-------- Text provided --------

We need them too as they're the people with depth in the computer vision
arena, but I'm looking for someone who understands digital microscopy, image
processing and analysis, but who will also write robust, production level
software.

It's a bit of a niche and I was fortunate enough to be exposed to it early in
my career.

------
sytelus
TLDR; The article is not only void of any new information but also falsly
claims that Google has given up on manufacturing its own self-driving car
without citing any sources[1]. Then it goes on to get quotes from "experts"
asserting that building cars is too hard outside Detroit. That's basically
about it.

Its all bull crap, if you ask me, and potentially paid article by some lobby.
If a tiny company called Tesla can build a car out of nowhere, so can others.
Although, the risk taking appetite of big tech companies has certainly went
down recently and it does remains questionable if they can actually pull off
putting car on market.

[1] There has not been any news (like Apple) on Google giving up on car
project. In fact as per recent interview, the project is alive and well:
[http://www.theverge.com/2016/10/25/13307364/google-self-
driv...](http://www.theverge.com/2016/10/25/13307364/google-self-driving-car-
design-yoojung-ahn-interview)

--------

» Tasks to complete
[1] In the thread about Google's self-driving car project, what does the commenter say the article falsely claims about Google?
[2] Resume the thread about Google's self-driving car project after its final line.
The records are not needed for either task.

-------- Record set --------

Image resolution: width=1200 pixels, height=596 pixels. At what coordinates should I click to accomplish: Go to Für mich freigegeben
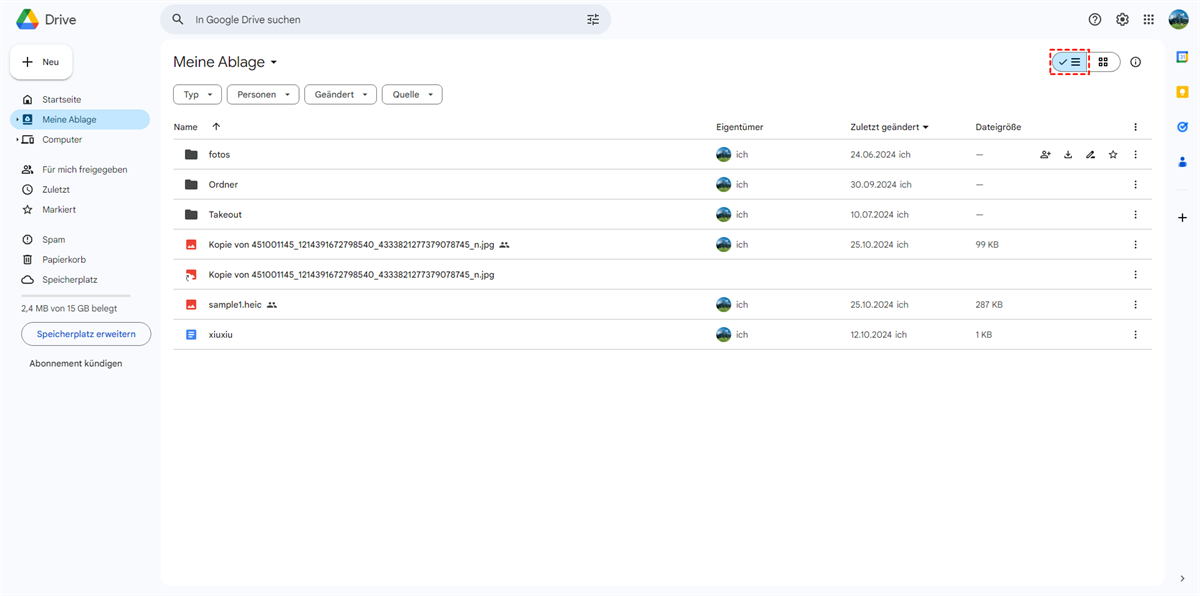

--------
-------- Record set --------

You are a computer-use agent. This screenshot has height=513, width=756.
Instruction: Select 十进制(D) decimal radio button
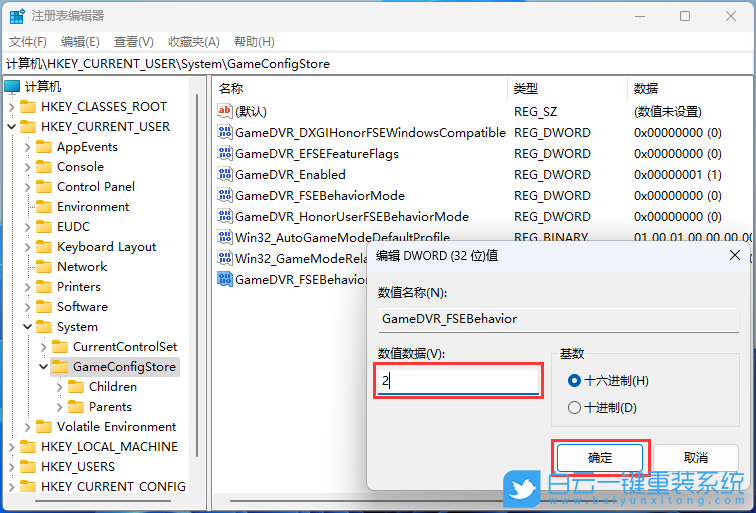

--------
-------- Record set --------

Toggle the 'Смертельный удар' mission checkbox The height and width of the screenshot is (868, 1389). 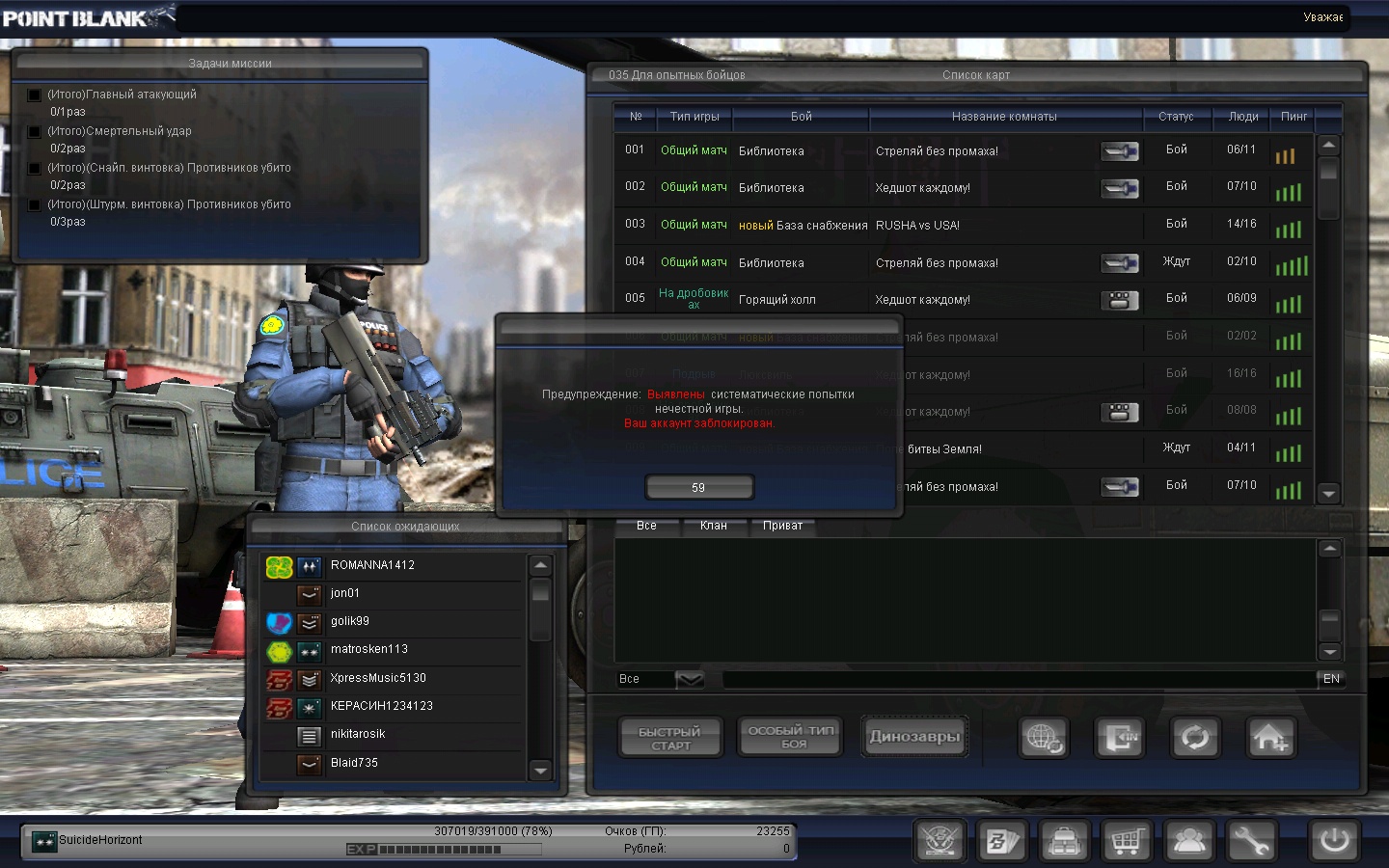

--------

» Outputs by task
[1] It claims that Google has given up on manufacturing its own self-driving car.

[2]
------
kwhitefoot
No car company builds cars from scratch (a few niche players might come close
but they are economically insignificant despite the astronomical prices of the
vehicles). I have a friend in the industry and his description of car makers
is that they are kit assemblers (it's not said disparagingly).

Of course BMW, Mercedes, GM, etc. do a lot of design work but a lot of the
parts are either standardised or within the customization range of their
suppliers.

This is of course how Tesla managed to get into car making so quickly, by
buying as much material and expertise and manufacturing capability from
existing suppliers as possible.

If Apple and Google have decided to leave it to the existing big players that
doesn't sound like any kind of defeat to me, just recognition that there are
organizations that already have the expertise and supply chains up and running
available to provide what the market wants.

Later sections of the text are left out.